Nous nous accoudons pour manger de la matsa et boire les quatre coupes. Manger en s’accoudant était une pratique courante lors des repas formels chez les Grecs et les Romains, un symbole de liberté inatteignable pour les esclaves.
Les femmes sont-elles obligées de s’accouder ?
Selon le Talmud, une femme en présence de son mari ne s’accoude pas sauf si elle est considérée comme une femme importante. Importante peut être lié à la relation maritale, à la richesse ou à sa stature spirituelle.
Au XIIIe siècle, le Mordekhaï enseigne que toutes les femmes de son époque sont importantes et doivent donc s’accouder. Bien que plus tard le Réma le mentionne, il justifie la pratique de nombreuses femmes achkénazes de ne pas s’accouder en notant que les personnes libres ne mangent plus en s’accoudant.
Et en pratique ?
Le fait qu’une femme s’accoude ou non en pratique dépend souvent de si elle a une coutume familiale claire. S’accouder peut être perçu comme une rigueur pour se décharger des mitsvot de la matsa et des quatre coupes de manière optimale.
Qu’est-ce que la mitsva de sipour yétsiat Mitsrayim ?
Pour raconter notre progression de l’esclavage à la liberté à leil ha-sédèr avec une référence à nos humbles débuts et le symbolisme de Pessa’h, matsa et maror.

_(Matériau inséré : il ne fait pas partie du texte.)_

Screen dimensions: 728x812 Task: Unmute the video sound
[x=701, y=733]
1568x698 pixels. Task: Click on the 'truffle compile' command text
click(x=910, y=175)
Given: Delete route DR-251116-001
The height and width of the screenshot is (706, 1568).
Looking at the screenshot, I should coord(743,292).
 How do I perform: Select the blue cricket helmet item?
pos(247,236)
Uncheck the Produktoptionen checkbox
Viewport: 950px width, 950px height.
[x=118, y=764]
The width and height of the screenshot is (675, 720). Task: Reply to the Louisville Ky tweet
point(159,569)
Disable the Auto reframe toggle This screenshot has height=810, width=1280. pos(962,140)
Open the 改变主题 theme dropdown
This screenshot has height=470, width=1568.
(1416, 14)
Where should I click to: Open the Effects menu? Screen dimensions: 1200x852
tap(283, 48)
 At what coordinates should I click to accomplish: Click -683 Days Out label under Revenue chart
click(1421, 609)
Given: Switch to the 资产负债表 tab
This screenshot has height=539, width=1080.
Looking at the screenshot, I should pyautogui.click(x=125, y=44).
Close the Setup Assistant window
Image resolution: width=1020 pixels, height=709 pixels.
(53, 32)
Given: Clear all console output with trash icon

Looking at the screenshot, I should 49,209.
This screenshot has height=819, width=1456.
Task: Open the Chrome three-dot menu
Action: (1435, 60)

Les femmes y sont-elles obligées ?
Oui, bien que ce soit positif et lié au temps. L’obligation est soit rabbinique (fondée sur af hen) ou toraïque (fondé sur af hen ou sur l’obligation de manger de la matsa).
Quel est le contenu minimal de la récitation du magid ?
Mah nichtana, avadim hayinou, les dix plaies, Pessa’h, matsa et maror, le début du Hallel et la deuxième coupe, brakha incluse.